Audit insights: retail – are you ready for a radical change?
The balance sheets of retailers will be radically transformed by the new international accounting standard IFRS 16 Leases, but its impact will be felt commercially by all retail stakeholders.
This Audit insights publication aims to help retailers and external users of their accounts understand some of the key challenges that will arise and the important issues that they need to address as the new standard is implemented.
Under IFRS 16 nearly all leases will have to be reported on a company’s balance sheet for accounting periods beginning on or after 1 January 2019. Retailers, who normally hold large numbers of leased properties and other operational assets, will experience significant changes to their reporting, and it will shine a further spotlight in the boardroom on the challenges around real estate strategy.
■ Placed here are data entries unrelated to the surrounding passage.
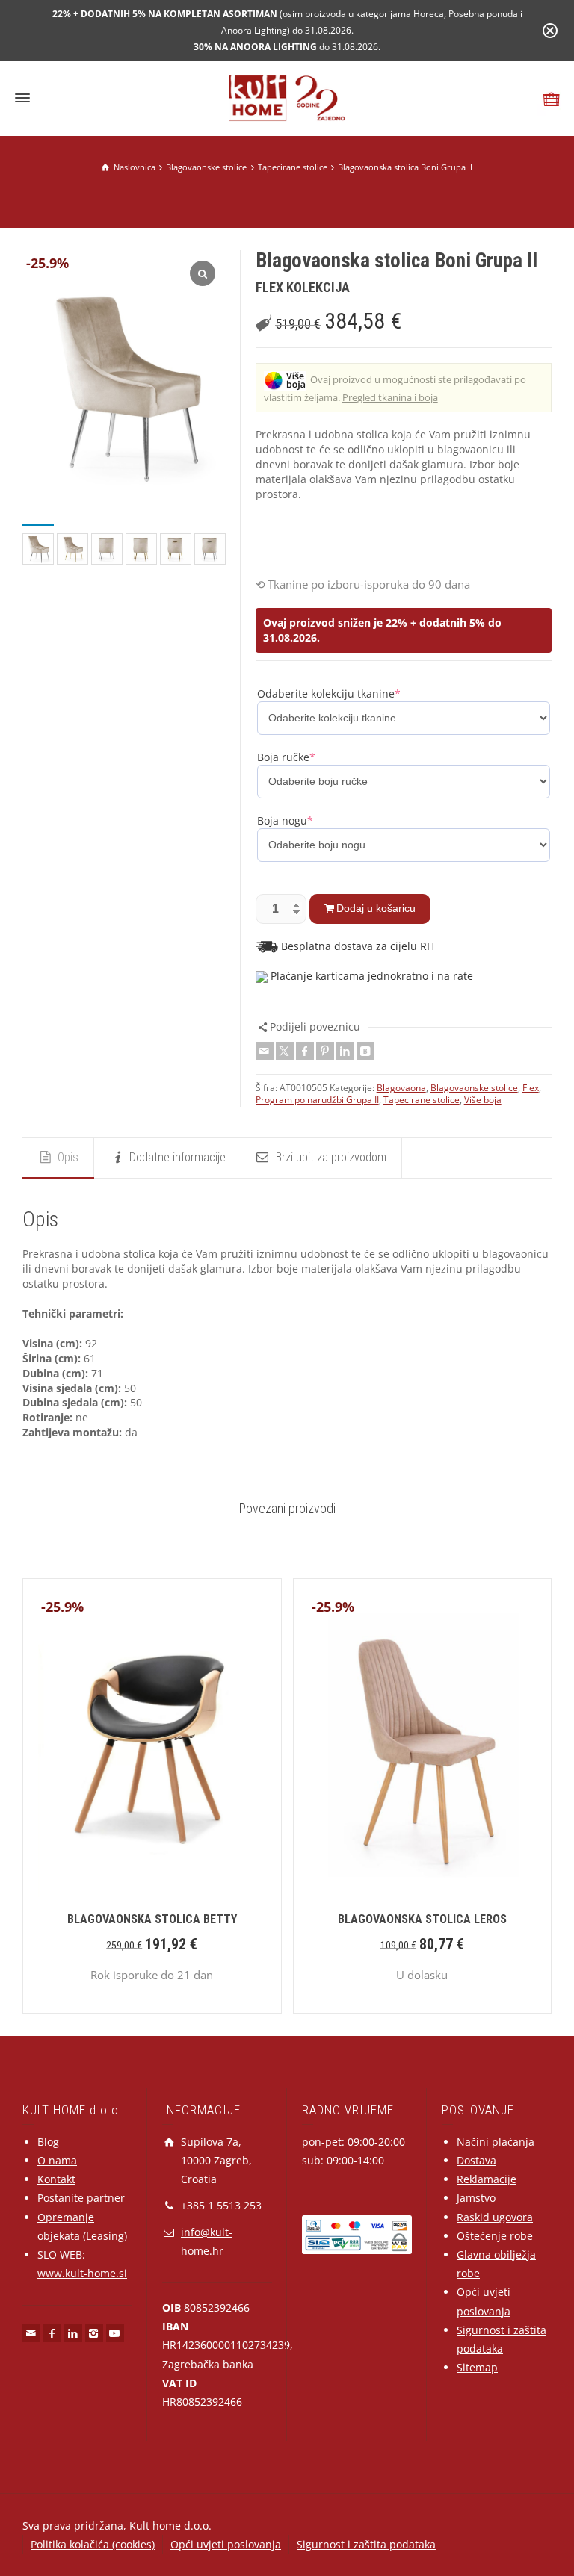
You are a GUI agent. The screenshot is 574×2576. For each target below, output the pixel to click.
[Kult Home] (287, 97)
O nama (57, 2160)
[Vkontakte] (365, 1051)
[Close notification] (550, 31)
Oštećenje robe (495, 2236)
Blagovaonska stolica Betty (152, 1919)
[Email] (265, 1051)
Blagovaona (401, 1087)
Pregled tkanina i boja (390, 397)
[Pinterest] (325, 1051)
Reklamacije (486, 2179)
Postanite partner (81, 2198)
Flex (530, 1087)
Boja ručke (286, 757)
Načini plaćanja (495, 2142)
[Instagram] (94, 2333)
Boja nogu (285, 820)
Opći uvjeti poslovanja (225, 2544)
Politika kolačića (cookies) (93, 2544)
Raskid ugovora (495, 2217)
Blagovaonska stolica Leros (422, 1919)
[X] (285, 1051)
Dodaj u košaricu (376, 908)
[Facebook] (305, 1051)
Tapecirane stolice (421, 1099)
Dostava (476, 2160)
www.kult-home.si (82, 2273)
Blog (48, 2142)
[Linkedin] (345, 1051)
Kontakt (56, 2179)
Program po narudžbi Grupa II (317, 1099)
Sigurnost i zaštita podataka (366, 2544)
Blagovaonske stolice (474, 1087)
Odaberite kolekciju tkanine (329, 693)
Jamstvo (476, 2198)
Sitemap (477, 2367)
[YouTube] (115, 2333)
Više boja (483, 1099)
The new standard will also have a fundamental impact on performance comparability because there will be significant differences between retailers using IFRS 16 and those who continue to report using UK GAAP (Generally Accepted Accounting Principles), in addition to a number of judgements, options and exemptions that will be allowed within IFRS 16.
Areas of key impact on the financial statements
Under IFRS 16 operating leases will be recognised on the balance sheet as a liability with a corresponding right-of-use asset. In addition the income statement profile will change with higher charges in the earlier years of a lease.
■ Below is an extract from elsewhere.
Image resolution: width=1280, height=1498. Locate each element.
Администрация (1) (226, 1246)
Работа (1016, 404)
IFRS 16 will have a significant impact on financial ratios and traditional performance measures, including:
- EBITDA (earnings before interest, taxes, depreciation and amortisation);
- operating profit before tax*;
- operating cash flows and net debt; and
- net assets.
* (rental expense is replaced by depreciation and finance charge.)
Retailers need to start preparing for IFRS 16 now because it will require substantial work. But before they begin they should consider these key questions:
- Do they have the relevant and sufficient resources in place to ensure full and proper implementation?
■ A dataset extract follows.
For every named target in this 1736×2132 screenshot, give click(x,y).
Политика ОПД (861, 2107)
- Have boards and executive management identified the financial and commercial impacts of the forthcoming changes, and the options available, so that all decisions are fully informed?
- Has the impact on the interests of key stakeholders, such as banks, investors, landlords and contractual partners, been fully considered and have they been consulted?
- How will stakeholders deal with the lack of comparability that will result from IFRS 16 and any implications for company valuations where lease obligations are significantly different to those currently assumed?